提示された抜粋
____

“禍福は、あざなえる縄の如し”
2016.05.11
黒柳徹子著「トットひとり」を読了。
つけられたタイトルの重みに、
テレビに映る徹子さんの姿がいじらしいと感じられます。
まるで家族のように慕っていたひとたちは、
すべてこの世を去ってしまった。
たいせつなひとが、それぞれに
死の直前まで懸命に生きる姿が描かれた一冊でございました。
向田邦子さんとのエピソードをここに。
・・・・・
「“禍福はあざなえる縄の如し”って知ってる?」って、私に訊いてきたのも覚えてる。
向田さんが書いたセリフにあって、私が訊いたのかな?
とにかく私が「知らない」って答えたら、
「幸せと災いはね、かわりばんこに来るの。
幸せの縄と不幸の縄とが縒ってできているのが人生なのよ」って。
それが、向田さんが最初に教えて下さったことだったから、とっても強く記憶に残ったのね。
だから、向田さんが乳癌になったり、直木賞を取ったり、そしてあの事故が起きたりして、
「本当に“禍福はあざなえる…”だわ。向田さんが言った通りだったんだなあ」って思う。

____

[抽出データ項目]
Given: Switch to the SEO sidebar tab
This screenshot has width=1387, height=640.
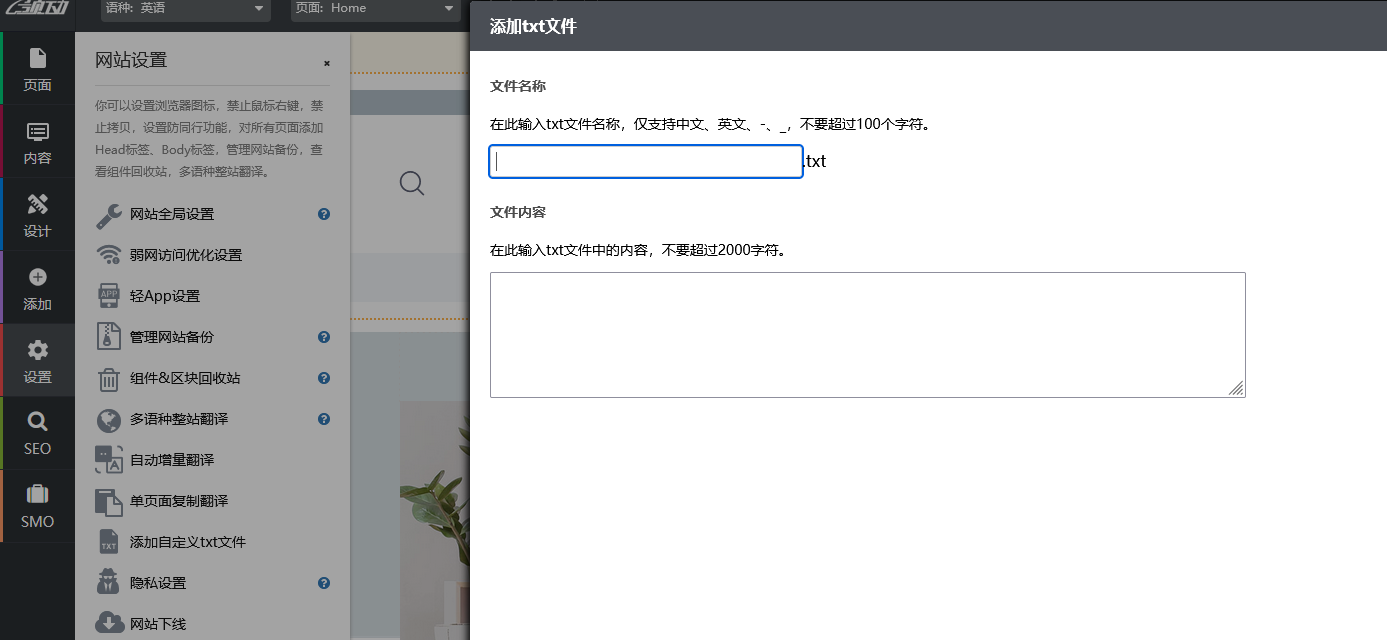Looking at the screenshot, I should [x=37, y=433].
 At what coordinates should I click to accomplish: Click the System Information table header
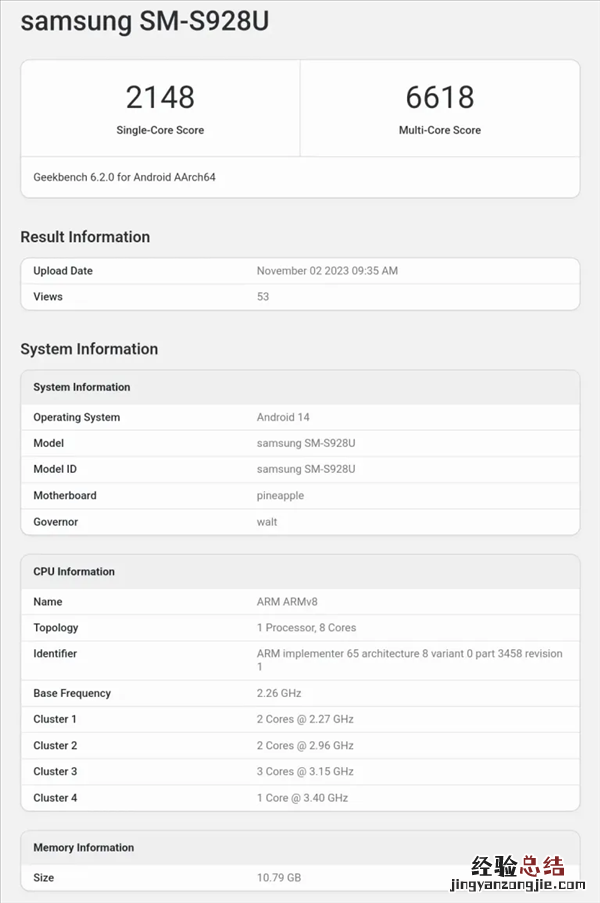click(82, 387)
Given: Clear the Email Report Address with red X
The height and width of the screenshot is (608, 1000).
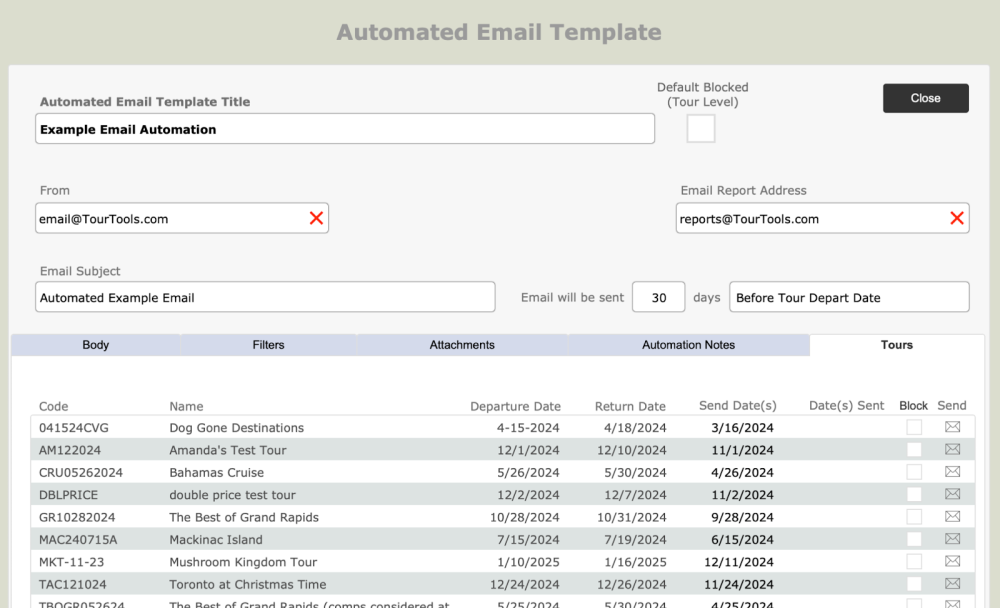Looking at the screenshot, I should pos(957,218).
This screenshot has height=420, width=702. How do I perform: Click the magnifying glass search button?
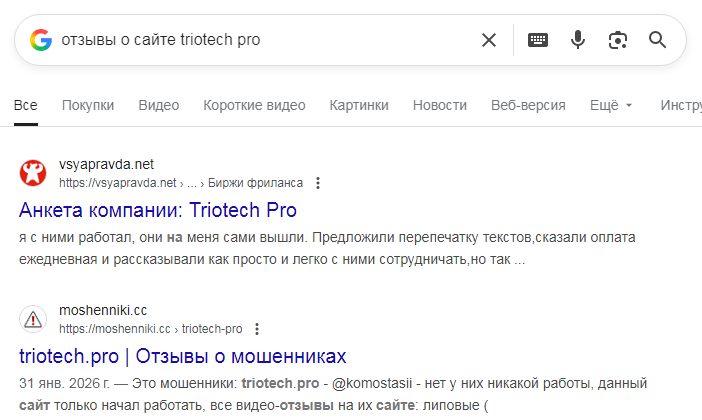coord(657,40)
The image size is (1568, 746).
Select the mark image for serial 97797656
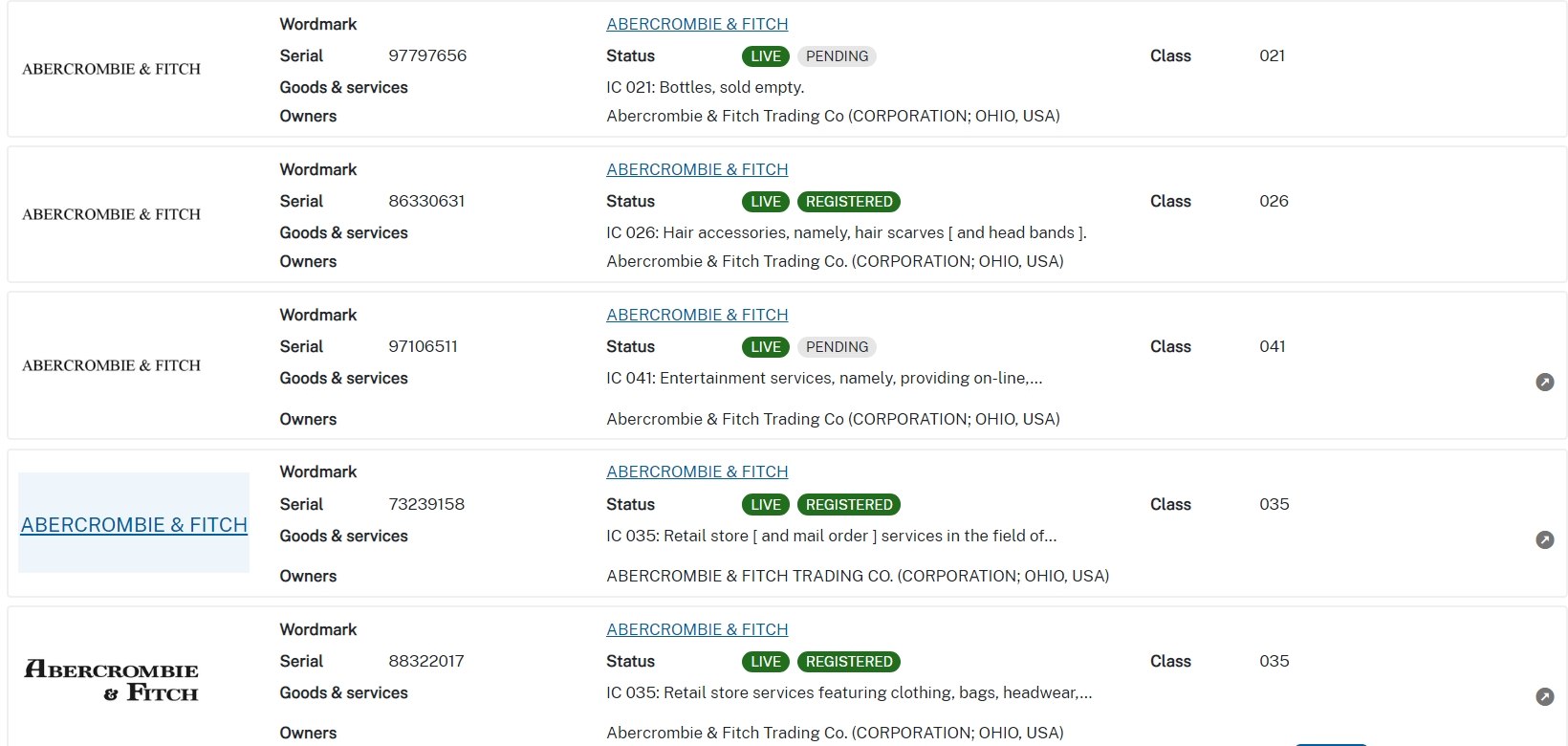click(x=112, y=69)
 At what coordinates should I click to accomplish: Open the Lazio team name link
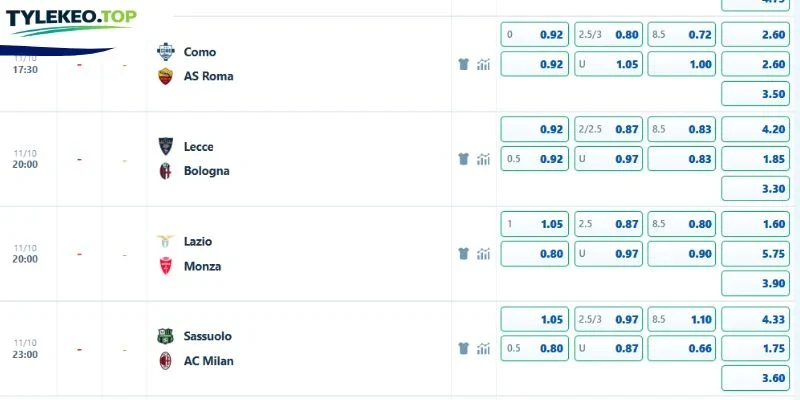click(198, 241)
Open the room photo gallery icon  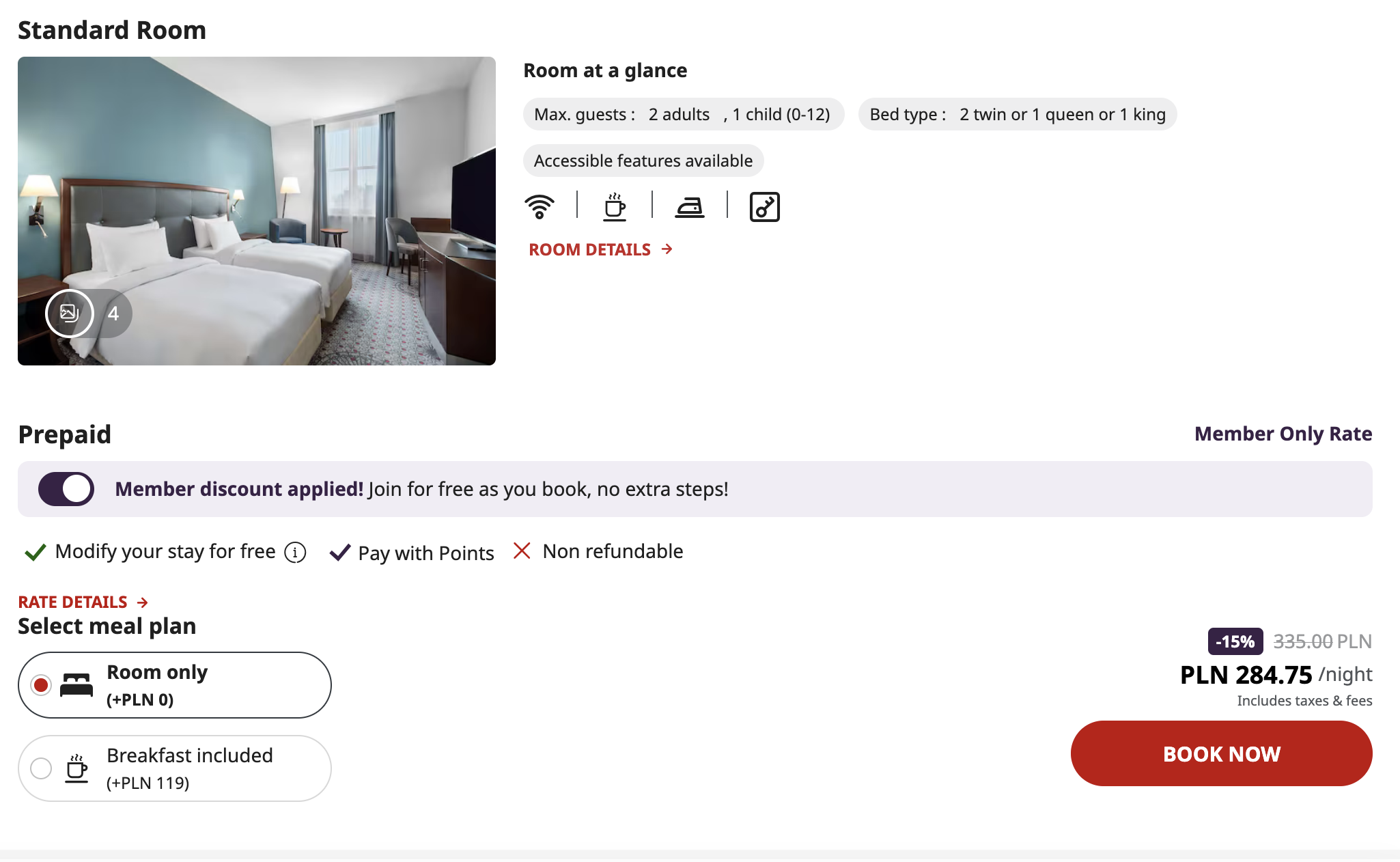70,314
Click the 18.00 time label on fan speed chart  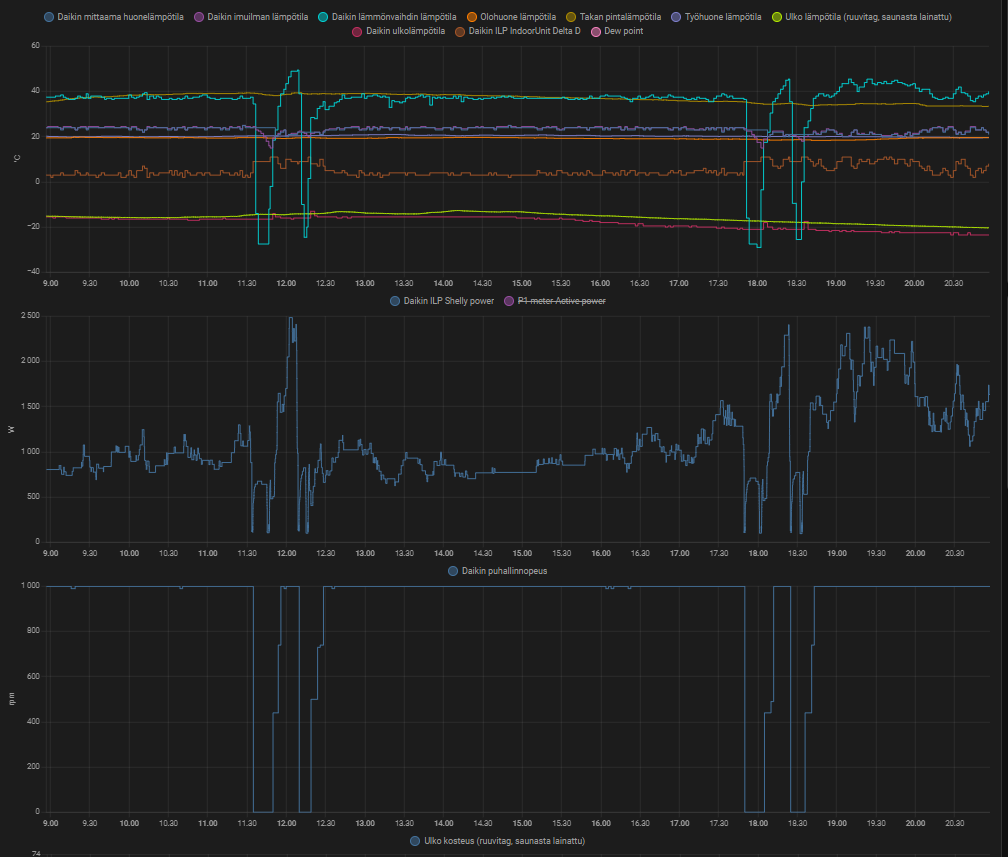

____

提示された抜粋の中の次の一文を英語に訳しなさい。「それが、向田さんが最初に教えて下さったことだったから、とっても強く記憶に残ったのね。」

That was the very first thing Mukoda-san taught me, so it stayed with me very strongly.